In our culture, reflection is viewed as a sign of morphing beyond the daily zip-zipping into the meditative ohm-ohmming. For some of us, reflection keeps us grounded. For others, it’s an abyss where depression threatens to swallow us in its void. Though I've spent most of my life in reflection mode, I've recently emerged to embrace projection. Here's why.
Dissing My Morning Pages (gasp!)
During the past few years, I’d been compelled by Julia Cameron's The Artist's Way to write my daily morning pages. This was a sometimes-successful method of keeping in touch with my more artistic self while working through my dark past. Then, something happened. I felt I had recovered from the prior Mindi and no longer wanted to linger there. That’s when the morning pages took me into a cavernous void.
Instead of working through past issues, I began to fabricate non-existent current issues. I began digging too deep in search of something wrong with my life or some problem to fix. Thing was–my life was in the best shape it had ever been. This was a wake up call for me. It was time to stop reflecting and start projecting.
What is Projecting?
It’s simple in theory. Instead of working through the negative issues, focus on reaching towards positive opportunities.

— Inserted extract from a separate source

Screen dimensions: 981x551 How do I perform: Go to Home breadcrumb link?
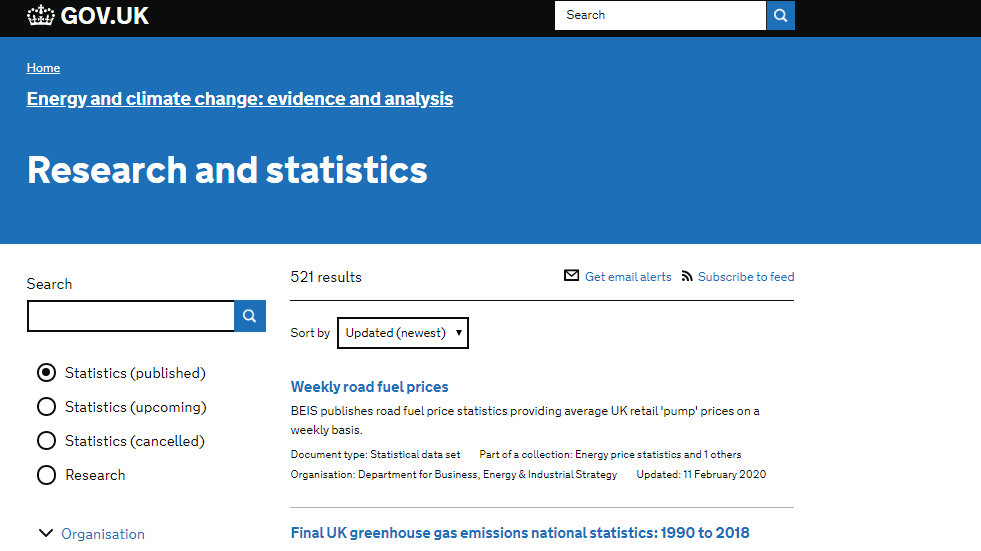43,68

Here’s how I began my own version of Projecting Practice.
Instead of spending the first 30 minutes of my day writing out my morning pages, I began my apply-to-one-dream-job-a-day challenge. Each morning became an adventure…what company or job opportunity would I apply to next. My husband even became excited about my morning ritual and supported me every step of the way. Little did the two of us realize how that type of focused Projecting would land us in the Bay area at my dream job in San Francisco within less than 60 days!

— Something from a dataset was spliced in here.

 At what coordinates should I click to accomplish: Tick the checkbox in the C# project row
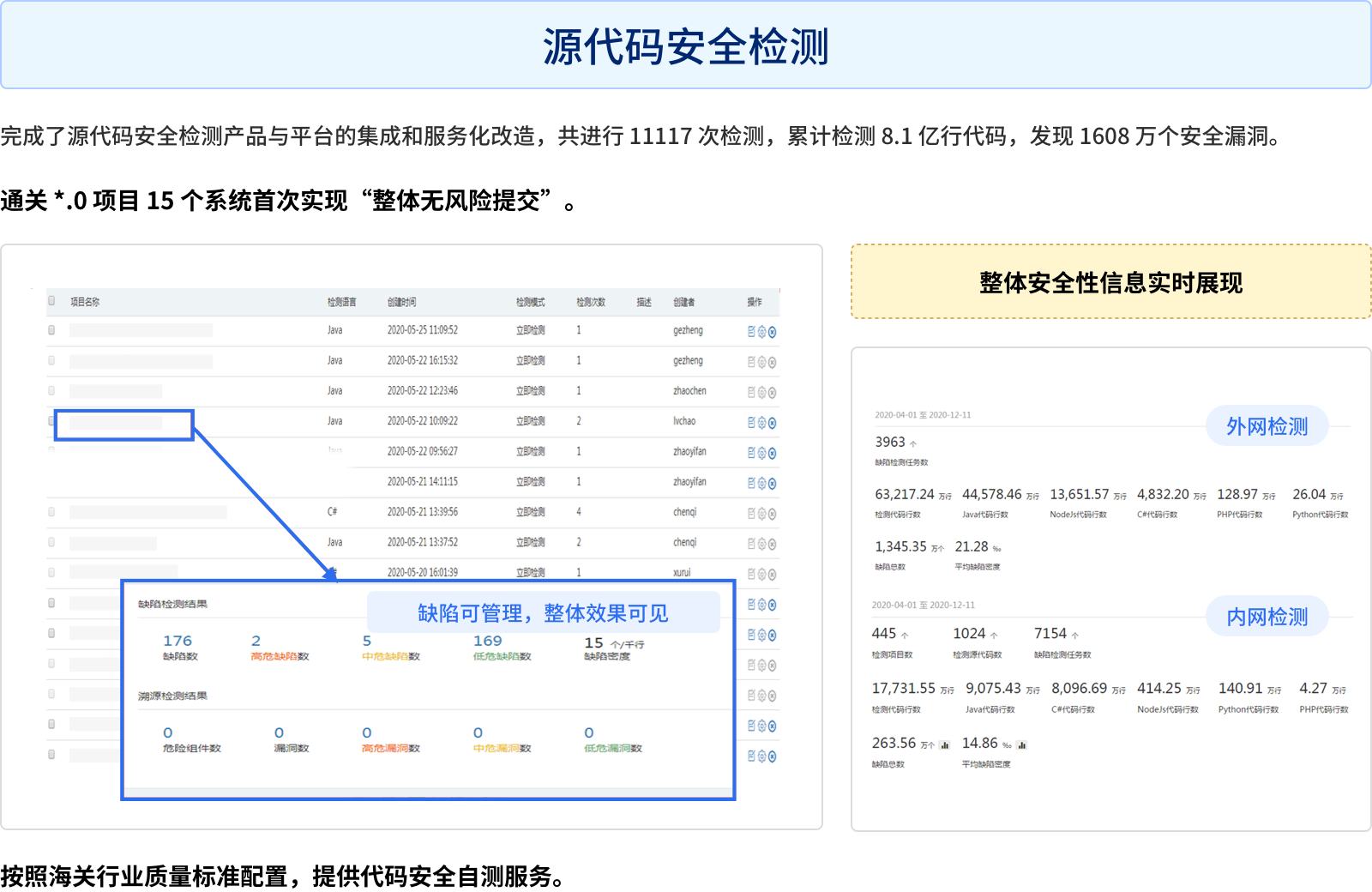(51, 512)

Begin Your Own Projecting Practice
There are several ways to perform your own Projecting Practice, so take the opportunity to explore what works for you. Here are a few ideas to get you started:
- Set your alarm 10 minutes early. While lying in bed, visualize some positive affirmations, goals or dreams during those first waking moments. (If you’re a night person, do this exercise prior to falling asleep.)
- Keep a gratitude journal. My mentor, Kelvin Thomas, taught me this. Each day, write down 10 things you are grateful for.
- Create a physical or virtual vision board. Post to it as often as you feel inspired to do so. I have both a Pinterest vision board and a physical vision board (see photo above).